_Records for processing_:
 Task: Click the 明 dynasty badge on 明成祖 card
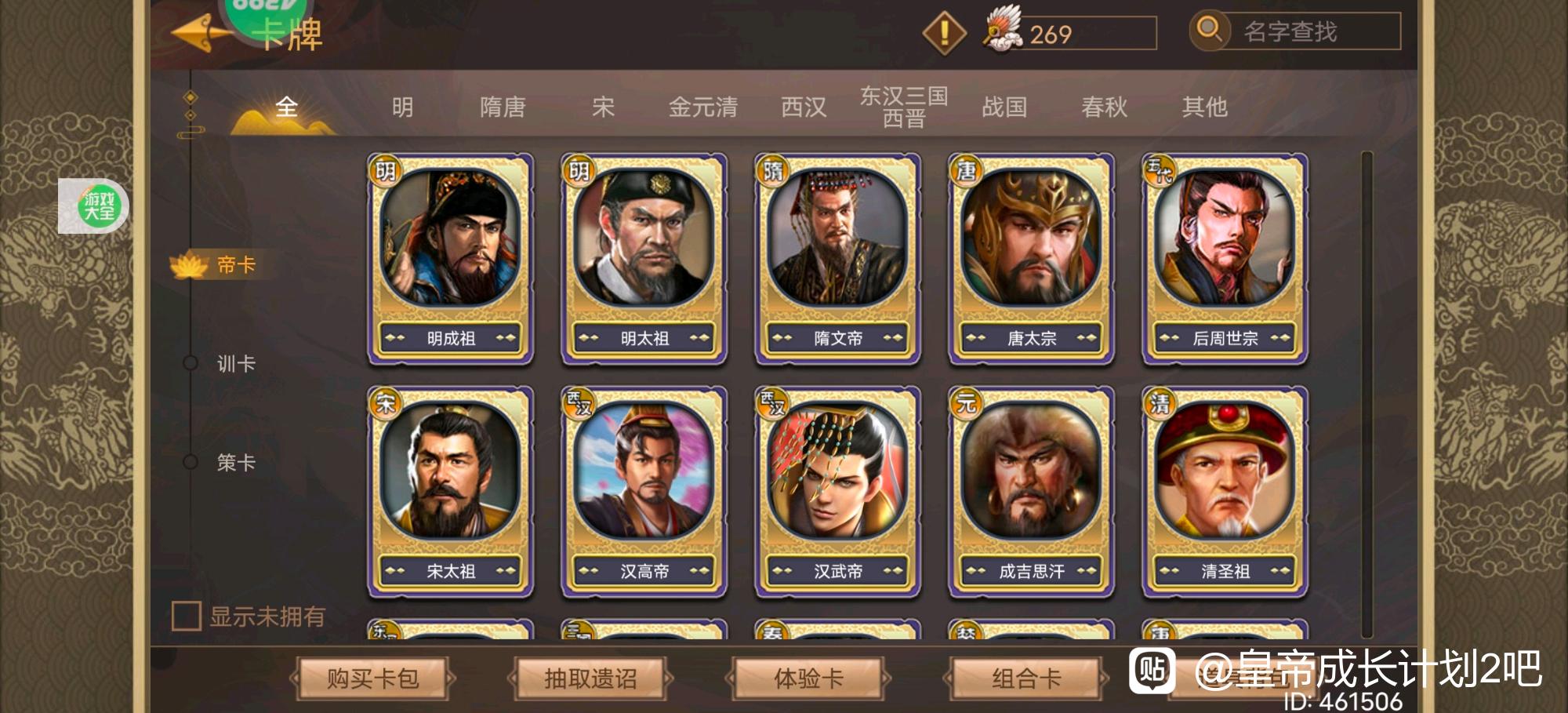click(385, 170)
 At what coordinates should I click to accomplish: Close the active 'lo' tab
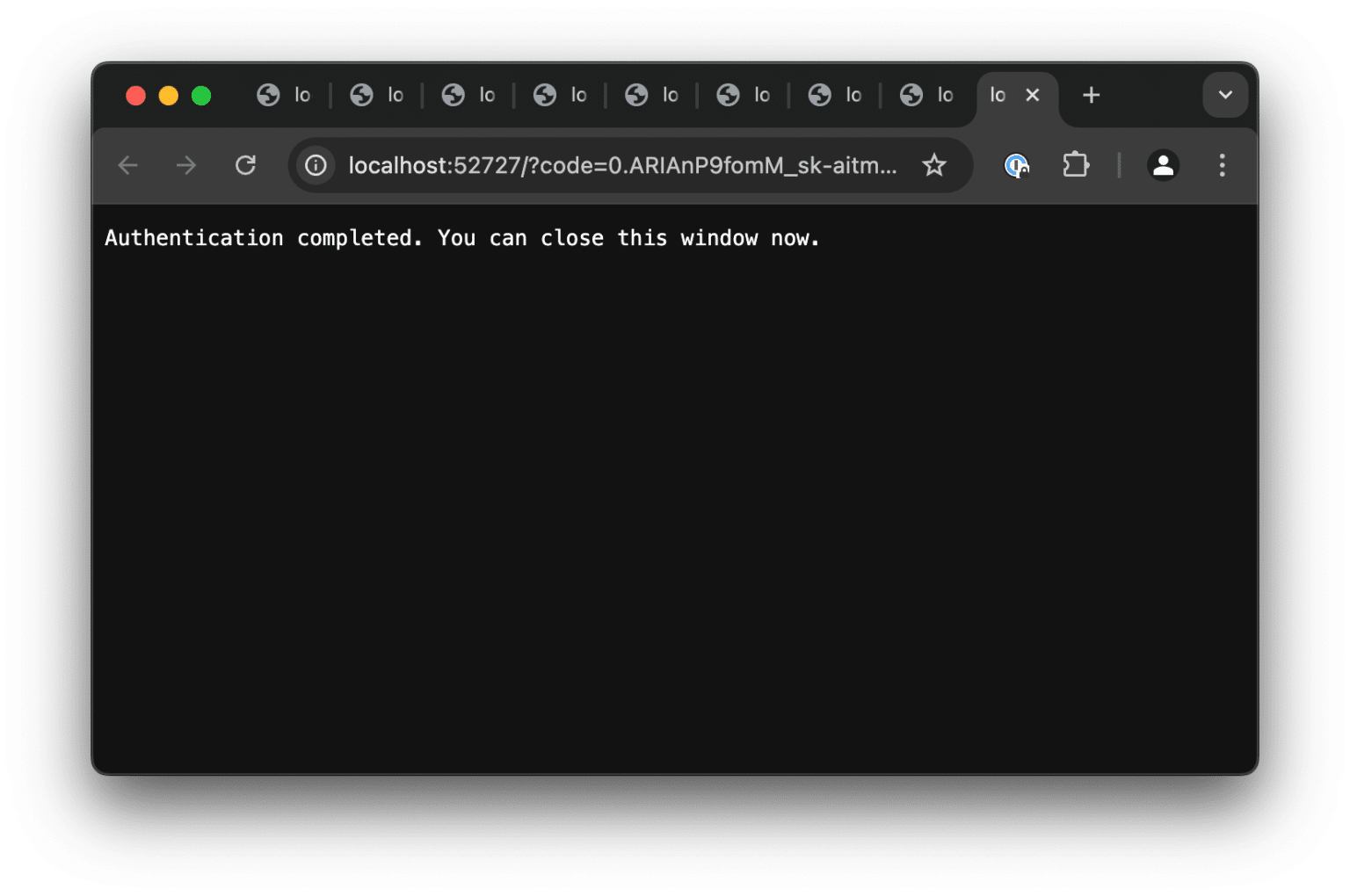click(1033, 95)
--
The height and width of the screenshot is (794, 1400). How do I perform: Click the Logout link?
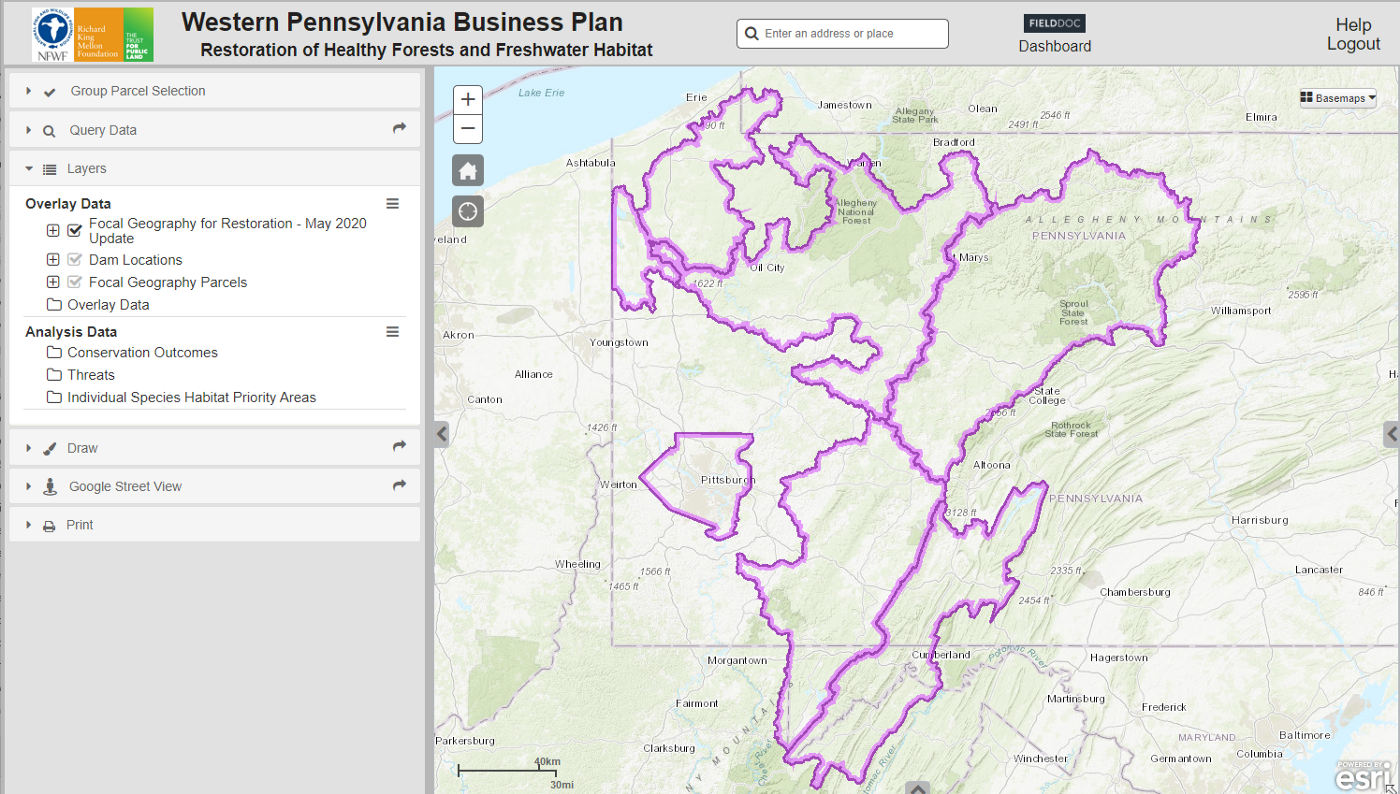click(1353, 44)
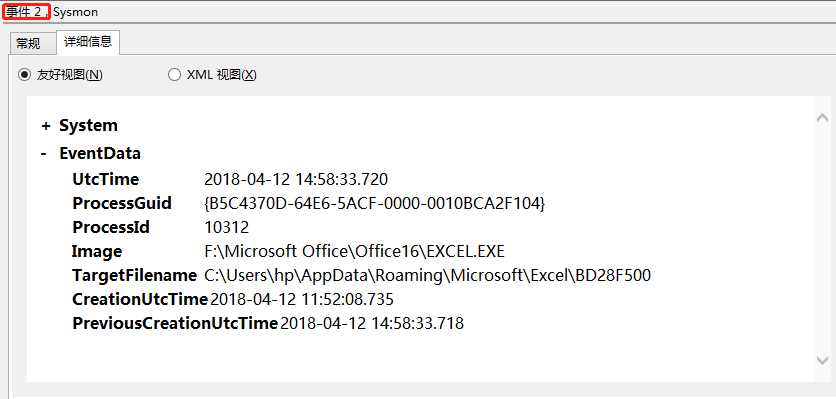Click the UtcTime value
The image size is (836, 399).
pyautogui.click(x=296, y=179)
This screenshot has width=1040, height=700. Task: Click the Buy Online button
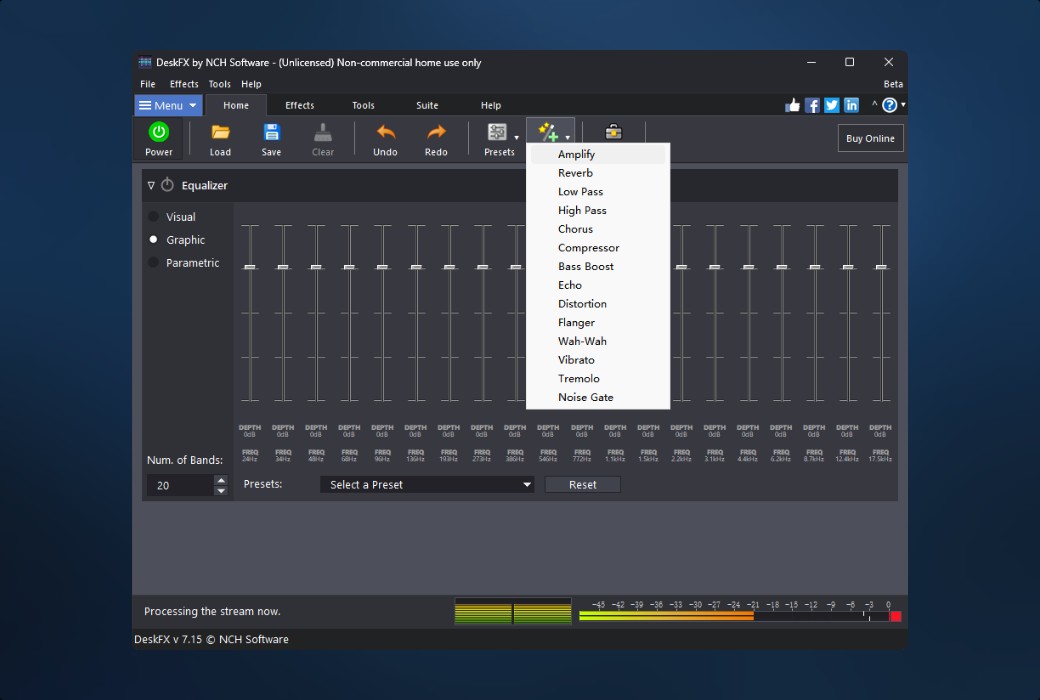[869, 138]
...
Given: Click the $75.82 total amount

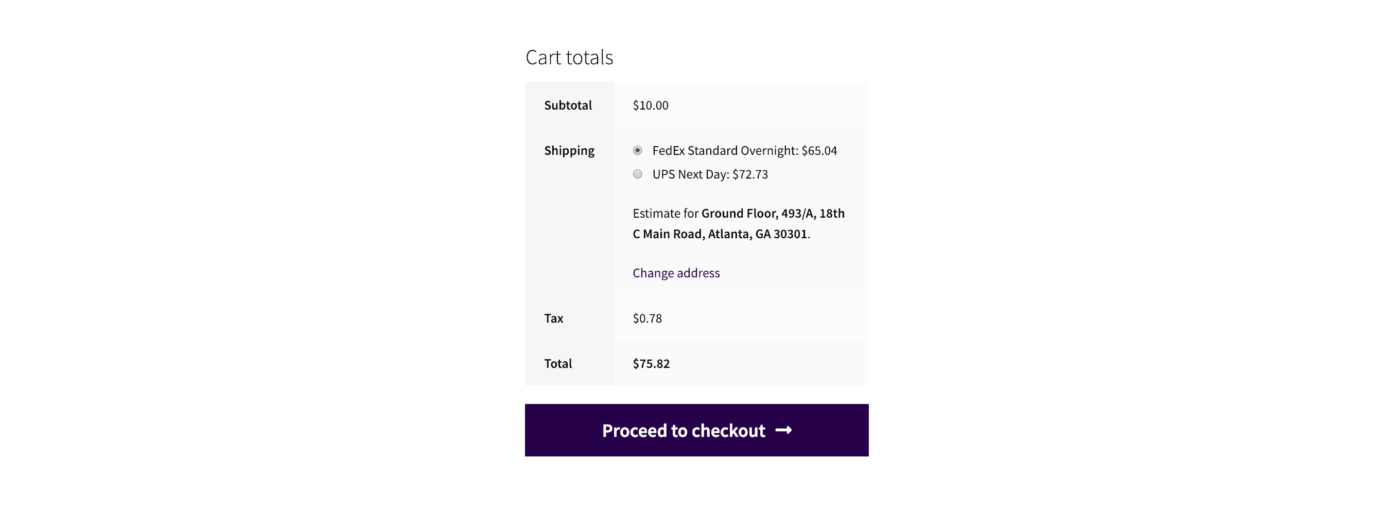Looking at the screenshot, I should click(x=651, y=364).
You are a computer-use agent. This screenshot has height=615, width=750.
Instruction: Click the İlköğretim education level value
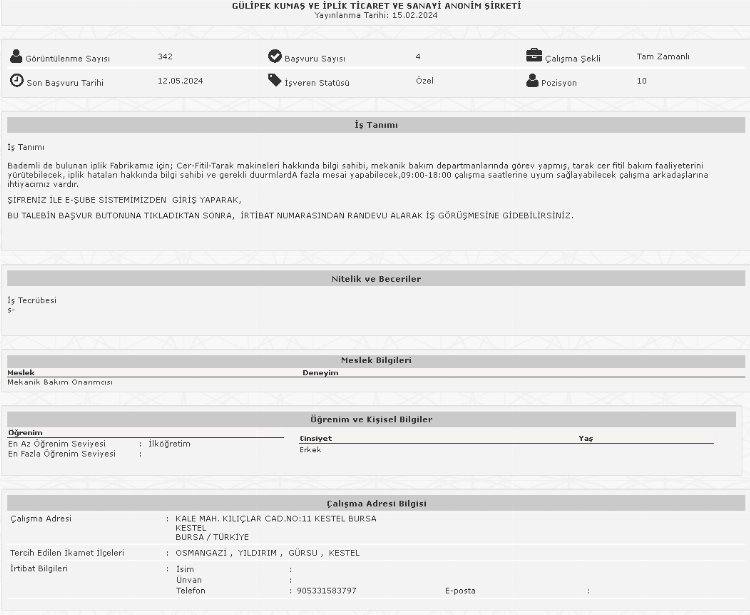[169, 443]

_To do_:
Duplicate everything from the line containing "Task: Click the 明 dynasty badge on 明成祖 card" down to the line containing "click(1033, 95)", both included, and leave out the pictures.

_Result of this exercise_:
 Task: Click the 明 dynasty badge on 明成祖 card
click(385, 170)
 At what coordinates should I click to accomplish: Close the active 'lo' tab
click(1033, 95)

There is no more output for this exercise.